The Man Bun started shaking. “Rape,” he screamed and ran to the meeting place.

“Rape,” I said. “What goes through his head?”

“I think he saw the ink Carnal,” he pointed to one of his prison tattoos. “He must be realizing he’s not in his Mommy’s suburb no more. But it was blue. We both drink.”

Cut to last week.

The OD and I were gleefully awaiting our Man Bun Douche Bag Drinking Game, I had purple and he once again had blue. However, we pre-gamed a little too much and got lost in the why; why were these Man Bun’s meeting the third Wednesday of every month?

“I bet they’re a resistance cell,” the OD said.

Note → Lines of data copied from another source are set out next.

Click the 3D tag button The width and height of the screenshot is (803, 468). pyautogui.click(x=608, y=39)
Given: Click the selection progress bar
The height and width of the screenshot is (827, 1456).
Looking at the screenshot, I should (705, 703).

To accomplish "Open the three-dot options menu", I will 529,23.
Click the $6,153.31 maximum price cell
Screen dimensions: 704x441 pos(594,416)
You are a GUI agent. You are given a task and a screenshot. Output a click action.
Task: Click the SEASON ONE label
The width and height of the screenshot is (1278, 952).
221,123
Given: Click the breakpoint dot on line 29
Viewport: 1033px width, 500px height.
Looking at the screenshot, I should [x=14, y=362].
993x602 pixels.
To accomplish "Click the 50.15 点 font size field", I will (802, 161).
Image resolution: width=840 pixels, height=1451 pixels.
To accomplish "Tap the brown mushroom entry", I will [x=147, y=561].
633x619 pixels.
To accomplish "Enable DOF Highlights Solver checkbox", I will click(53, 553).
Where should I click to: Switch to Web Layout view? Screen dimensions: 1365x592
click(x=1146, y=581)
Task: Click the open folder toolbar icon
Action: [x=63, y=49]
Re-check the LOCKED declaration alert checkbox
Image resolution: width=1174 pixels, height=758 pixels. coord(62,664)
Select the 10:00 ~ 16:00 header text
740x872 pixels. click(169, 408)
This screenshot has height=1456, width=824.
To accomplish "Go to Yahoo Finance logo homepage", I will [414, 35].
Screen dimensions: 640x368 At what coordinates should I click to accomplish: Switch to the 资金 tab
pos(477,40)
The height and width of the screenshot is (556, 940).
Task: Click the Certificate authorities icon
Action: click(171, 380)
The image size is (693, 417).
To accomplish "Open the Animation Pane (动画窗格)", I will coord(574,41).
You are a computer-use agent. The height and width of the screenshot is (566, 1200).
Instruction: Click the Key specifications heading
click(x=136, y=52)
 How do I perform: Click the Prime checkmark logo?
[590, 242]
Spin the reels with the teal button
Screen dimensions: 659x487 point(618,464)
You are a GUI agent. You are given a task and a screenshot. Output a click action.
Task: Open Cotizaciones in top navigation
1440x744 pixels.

“I bet they’re part of EST,” I said.

“It’s LA carnal. If they’re into that shit they’d be part of the Process,”

“Since the 1990’s De Grimston and the Church have been out of the self-help business. They run animal shelters in Utah now.”

“Charles Manson croaks and the whole world goes to shit. Waste of a perfectly good hippie cult if you ask me,” the OD mumbled.

I Screamed Rape Man Bun last month’s target started walking nervously up the hill. The OD bullied the poor boy into stopping. The terrified lad started to shake visibly as the OD circled him.

“Relax,” I said. “No one is going to hurt you. We just have a couple of questions.”

“Ok,” I Screamed Rape Man Bun stuttered. “What do you want to know.”

“What color is your bun today Gabacho,” the OD asked.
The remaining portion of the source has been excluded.